May 12, 2008, at 10:21 am
I’m in a meeting right now up in Martha’s Vineyard, Mass., so I can’t veer off and chase that at the moment.
But, there you go — another undefined term. What is the “prosperity gospel” in the AP Stylebook? What is the prosperity gospel in a UNITED METHODIST context?
May 12, 2008, at 10:47 am
One of the articles quoted above reads:
There’s some theology in that line.
One of the deacons at my church was ambivilant about Obama until I forwarded him some of the biographical information. Kirbyjon may need to be copied on the same emails.

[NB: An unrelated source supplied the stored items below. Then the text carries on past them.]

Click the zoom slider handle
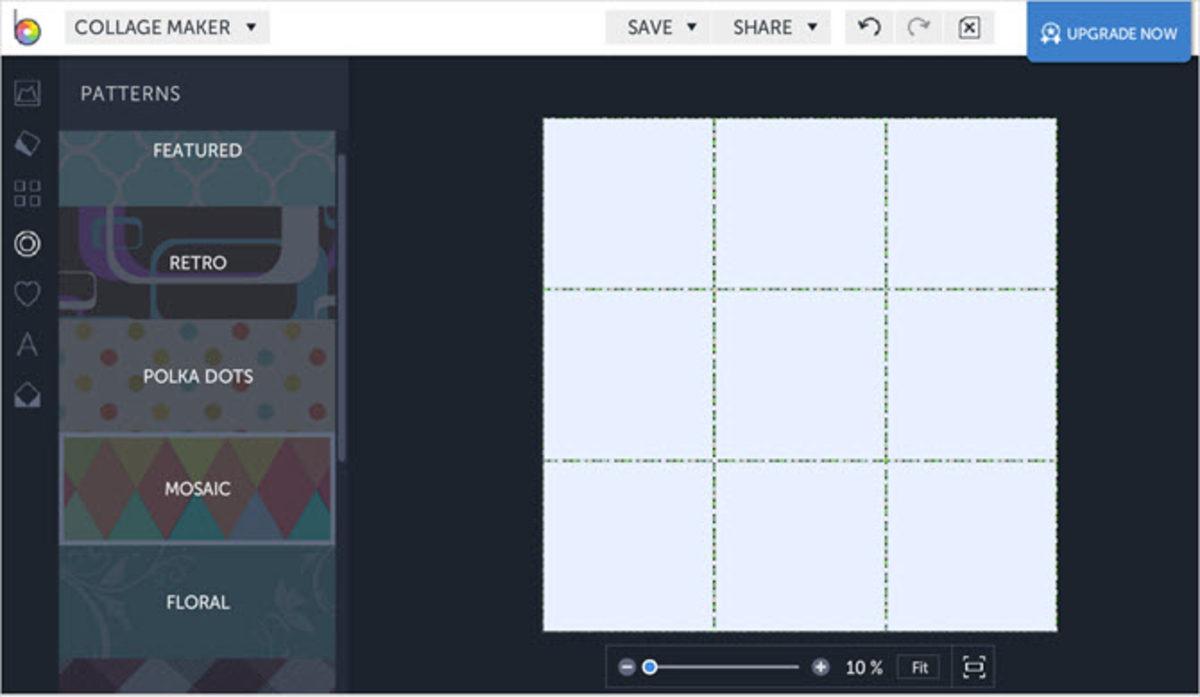Screen dimensions: 1200x697 click(x=650, y=667)
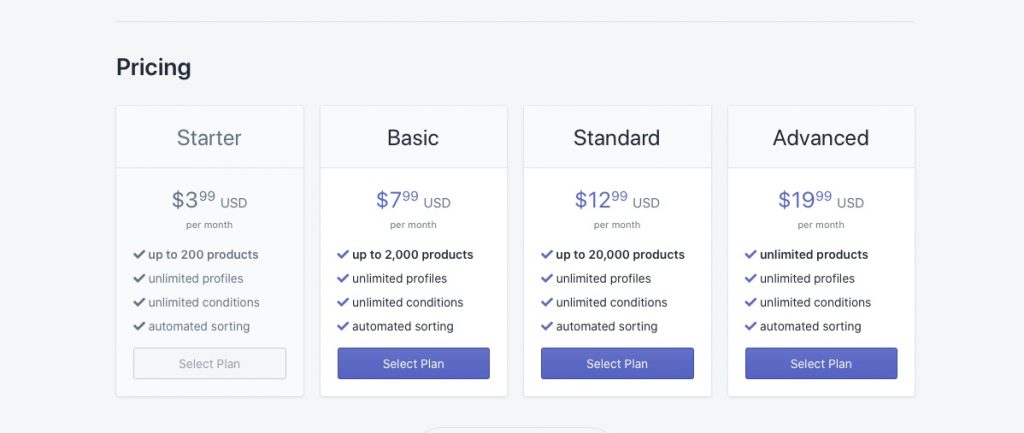Click Standard's automated sorting checkmark icon
The width and height of the screenshot is (1024, 433).
(x=547, y=326)
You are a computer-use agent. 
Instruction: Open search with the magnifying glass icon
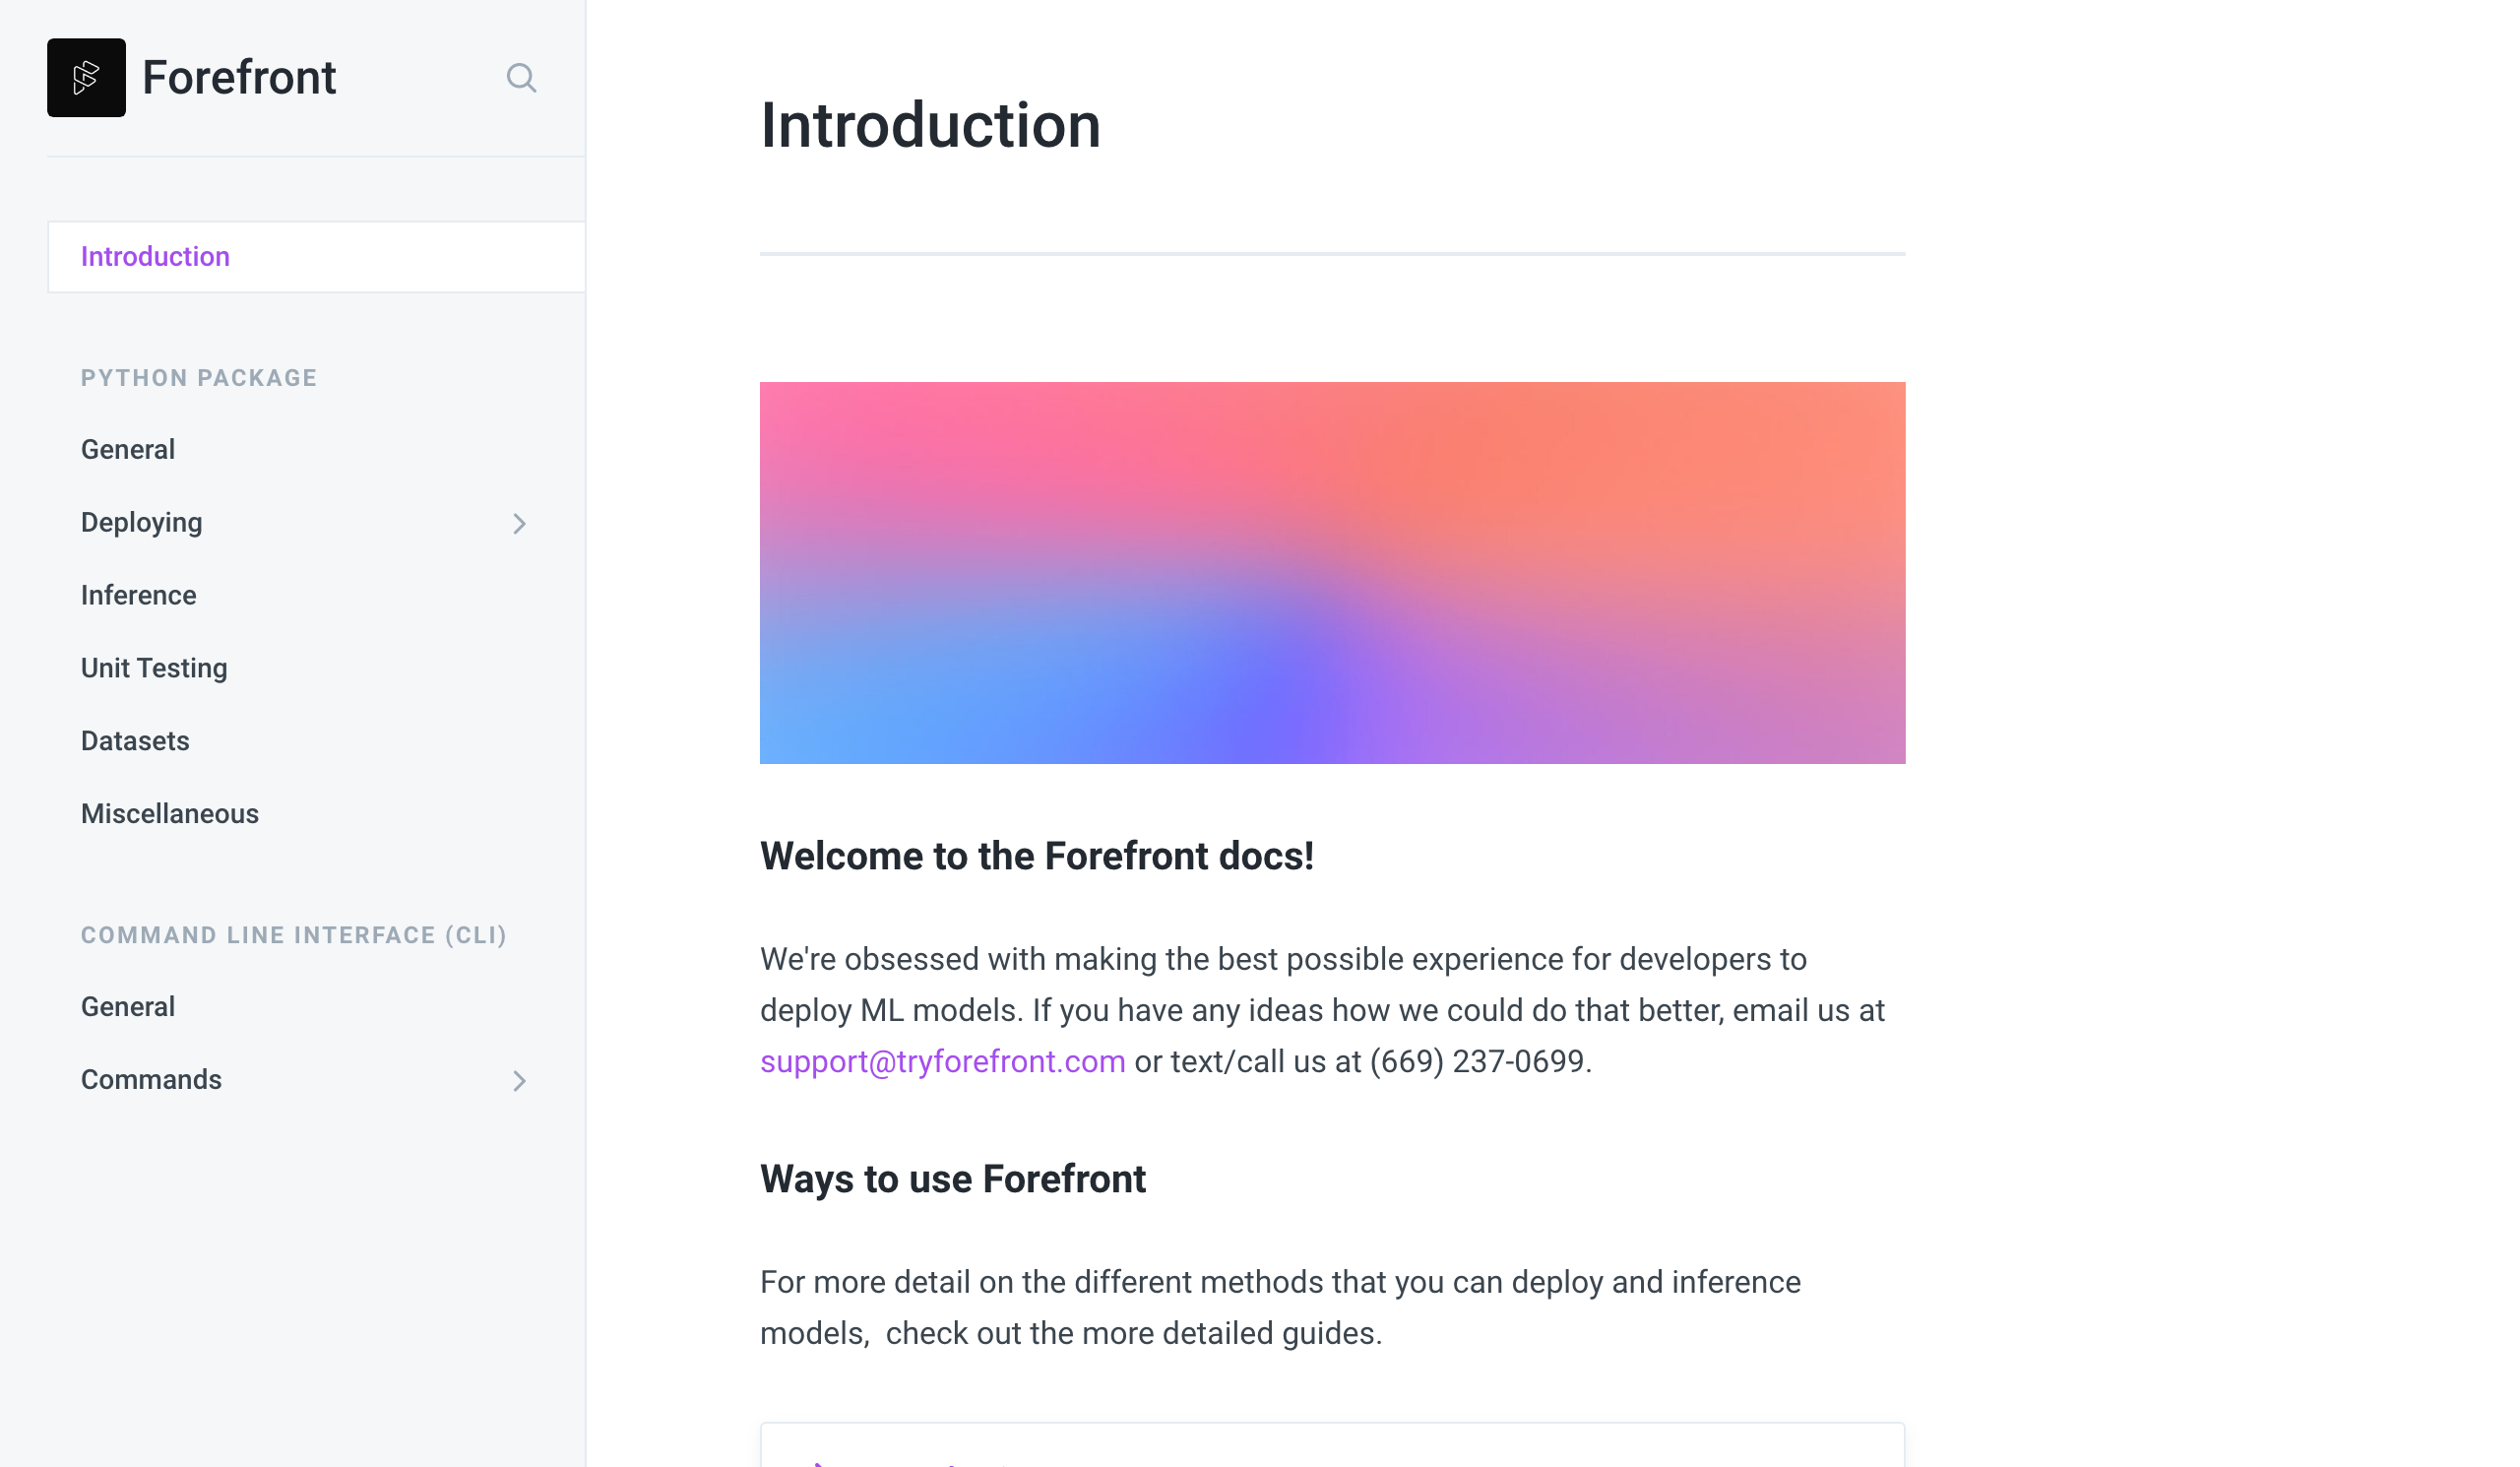click(x=521, y=78)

Ultimately, what I see among pastors of many stripes is their ignorance of history and how the moral call of Christianity — through many struggles — has in the United States delivered individual freedom and opportunity unseen anywhere else on earth.
As Rodney Stark says, “anything else is a lie.”
Obama and Wright use envy to inform and power their politics. I don’t know about Pastor Kirbyjon. I’m watching.
May 12, 2008, at 12:11 pm
I would like to know how the Bushes know Mr. Caldwell. I suppose it doesn’t matter, but it’s obvious he has known the Bushes for awhile, and their only connection to Houston (that I’m aware of) is the senior Bushes, who are Episcopalians. I think Laura Bush is from Midland and before Washington, the Bush 43 family lived in Dallas.
The Beliefnet is an excellent interview that demonstates the possibility of a relationship between folks with political differences. Everything isn’t politics, and politics isn’t everything. Every disagreement doesn’t mean all-out warfare.
May 12, 2008, at 12:18 pm
We’ve had quite a few blog posts here with the message, stated or perhaps delivered sotto voce: How can a *real* Christian possibly back Obama? In a sidebar to a story in my local paper about religion and politics, someone put it something like: “I’m pro-life but morality has to come from within”. The siren song of legislating morality has perennial appeal no matter how often it’s proven not to work.
In the meantime beyond the abortion battleground, the teen sexual behavior, pregnancy and abortion rates continue to fall. How many people are so focused on the legality issue that they ignore that particular elephant in the room? Along with that, the obvious follow-up question: is there anything which is proven to work that government can and should be doing that would enhance that positive trend? The final question is the amount of space the media gives to those points.
May 12, 2008, at 2:13 pm
Ken writes:
Gee, I thought it was the free market.
May 13, 2008, at 12:15 am
I have never had a clear definition for “evangelical”; however, it does not seem to typically be classified as evangelical. There has been considerable internal turmoil over the church’s position against homosexual sex and same sex marriage. The United Methodist Church position on abortion has a vague exception to a position against abortion.
Another Beliefnet interview
http://www.beliefnet.com/story/159/story_15958_1.html
Rev. Caldwell said he met Pres. Bush when he was Governor.
Jim Winkler, head of social policy for United Methodists has written several scathing attack against Pres. Bush, mostly concerning the Iraq war.
http://www.commondreams.org/headlines02/1020-02.htm
“added that all attempts at a ‘dialogue’ between the President and his own church over the war had fallen on deaf ears at the White House”
Winkler, 2005 Fellow Methodist Demands Bush Impeachment
http://www.theamericanspectator.org/dsp_article.asp?art_id=9879
Winkler tends to be very blunt with his wording; however, I agree with his attack on Bush for budget cuts for social programs. It seems like the abortion issue is the only issue for some people and Republicans. Jesus was strongly against making big business rich and often not taking care of the low paid employees. While I do not believe in abortion, I remember when it was illegal. People with money were able to obtain safe abortions and people without money were sometimes bleed to death.